Photo de Félix-Antoine Morin

Félix-Antoine Morin

Que ce soit par le médium de la musique ou de l’image, les oeuvres de Félix-Antoine Morin participent à une démarche globale dont le principe esthétique explore le concept de facture poétique. En transfigurant la réalité par des jeux de déplacement vers le fictif et l’abstrait, ses créations révèlent un lyrisme qui résulte d’une multitude d’étapes d’écriture, de transformation et de mutation du réel vers de nouvelles images perceptives visuelles et sonores. Son domaine de travail s’étend sur une vaste gamme de médiums dont la composition musicale électroacoustique, l’art vidéo, le dessin de partitions graphiques, la photographie, la conception d’installations immersives et les nouveaux médias.

À travers ses oeuvres, il explore diverses possibilités d’agencement entre et à l’intérieur des médiums, afin que la facture de celles-ci se déclinent en une formule incantatoire.
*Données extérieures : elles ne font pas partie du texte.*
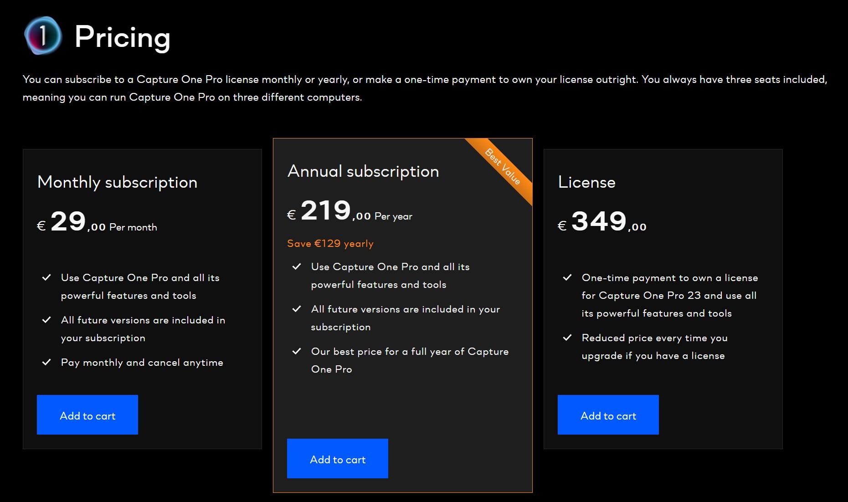Click the Best Value ribbon badge
Viewport: 848px width, 502px height.
coord(503,167)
Cette démarche a pour visée de travailler dans une logique d’immersion, par la production d’oeuvres pluri-sensorielles dans lesquelles le spectateur est invité à se fondre pour y découvrir les ressources d’un imaginaire singulier. Dans des jeux de mouvement et de métamorphose perpétuelle, ses créations se définissent comme des traversées qui questionnent des phénomènes tels que l’ubiquité, les échelles de grandeur, les infra-mondes, la psychoacoustique, ou encore la subjectivité musicale du langage pictural. Ces expériences perceptives traduisent des représentations du monde en des univers parfois étranges, réel ou recomposés à des échelles différentes.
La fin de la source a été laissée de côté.